# Tri tronics Sport 65BPR G2 or Older Sport 65BPR



## gjw (Jul 31, 2006)

Hi everybody! I'm new to this forum and I'm glad to be part of it. By way of introduction I live in St Anthony (So. of Mandan) and I have a very good GSP (Duchess). Enough about me. I just want to ask any of you a couple of questions on the above collar. Here goes:

What is your opinion of this collar?

How does it stack up against other brands?

What are its pros and cons?

Would you recommend this collar?

Any general info you have. Thanks for looking. Glad to be here and you'll be hearing from me again!

Thanks and God Bless!!!!

Greg


----------



## taddy1340 (Dec 10, 2004)

Welcome Greg!

Sorry, but I don't have enough experience with beeper collars...

Mike


----------



## khehr (Apr 23, 2006)

hey greg

i have one i use on my setter i like it works good going on third yr and still works fine good luck


----------



## 1fastskeeter (Mar 10, 2005)

I bought my sport 65bpr last year and really like it.

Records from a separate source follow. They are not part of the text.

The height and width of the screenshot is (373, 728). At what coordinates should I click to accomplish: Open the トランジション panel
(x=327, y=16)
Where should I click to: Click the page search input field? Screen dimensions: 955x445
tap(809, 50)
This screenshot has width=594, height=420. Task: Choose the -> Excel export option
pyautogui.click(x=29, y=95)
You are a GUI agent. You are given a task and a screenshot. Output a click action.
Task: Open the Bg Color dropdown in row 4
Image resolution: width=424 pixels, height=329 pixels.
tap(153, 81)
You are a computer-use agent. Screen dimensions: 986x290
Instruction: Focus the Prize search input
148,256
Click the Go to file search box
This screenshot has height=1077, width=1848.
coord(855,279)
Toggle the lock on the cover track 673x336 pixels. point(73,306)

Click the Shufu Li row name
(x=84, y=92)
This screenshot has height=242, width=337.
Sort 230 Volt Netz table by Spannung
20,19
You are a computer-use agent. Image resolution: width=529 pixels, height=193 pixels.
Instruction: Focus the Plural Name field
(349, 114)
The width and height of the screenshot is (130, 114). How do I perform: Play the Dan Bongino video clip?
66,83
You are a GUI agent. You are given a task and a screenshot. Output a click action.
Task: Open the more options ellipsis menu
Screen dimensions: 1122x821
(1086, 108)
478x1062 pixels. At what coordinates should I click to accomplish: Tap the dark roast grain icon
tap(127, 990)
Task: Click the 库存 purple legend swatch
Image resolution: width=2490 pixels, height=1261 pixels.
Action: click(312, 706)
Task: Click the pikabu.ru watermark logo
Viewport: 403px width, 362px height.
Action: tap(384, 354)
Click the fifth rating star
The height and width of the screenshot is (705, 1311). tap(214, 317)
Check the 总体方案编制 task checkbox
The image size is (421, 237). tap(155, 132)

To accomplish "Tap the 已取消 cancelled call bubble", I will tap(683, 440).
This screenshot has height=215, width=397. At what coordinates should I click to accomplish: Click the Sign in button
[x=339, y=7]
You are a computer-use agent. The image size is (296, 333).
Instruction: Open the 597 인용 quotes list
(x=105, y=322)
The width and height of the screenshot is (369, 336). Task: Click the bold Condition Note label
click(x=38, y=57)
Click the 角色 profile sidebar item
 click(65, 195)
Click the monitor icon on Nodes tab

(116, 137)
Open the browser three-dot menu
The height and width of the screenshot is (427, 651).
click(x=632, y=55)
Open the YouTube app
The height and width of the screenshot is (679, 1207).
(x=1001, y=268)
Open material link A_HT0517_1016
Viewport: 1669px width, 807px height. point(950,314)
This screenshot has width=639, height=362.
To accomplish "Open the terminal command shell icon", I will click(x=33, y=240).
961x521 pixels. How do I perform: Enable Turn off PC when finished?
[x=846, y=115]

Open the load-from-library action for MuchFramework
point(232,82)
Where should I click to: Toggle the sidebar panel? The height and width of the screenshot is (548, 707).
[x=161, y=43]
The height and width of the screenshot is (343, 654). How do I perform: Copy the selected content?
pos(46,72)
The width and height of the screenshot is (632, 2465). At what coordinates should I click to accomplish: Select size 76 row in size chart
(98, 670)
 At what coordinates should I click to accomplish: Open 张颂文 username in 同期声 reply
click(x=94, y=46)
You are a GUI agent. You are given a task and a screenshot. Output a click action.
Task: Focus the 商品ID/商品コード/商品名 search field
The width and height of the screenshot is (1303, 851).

Having the button to turn the beeper off from the remote is a huge benefit. I have hunted with other who have to call the dog back and manually shut it off. I also like the 1/2 setting, that is usually all my shorthair needs. Again no problems with mine. The only thing I am not sure of is if the beeper would get wet from swimming. The say the reciever is waterproof but nothing about the beeper.

good luck


----------



## theplain (Aug 6, 2006)

I have a BPR65 that I have used occasionally. It is in excellent shape and worked well for me when used. I want to sell this collar. I am going to purchase a 2 dog T & B Dogtra. Let me know if you are interested.


----------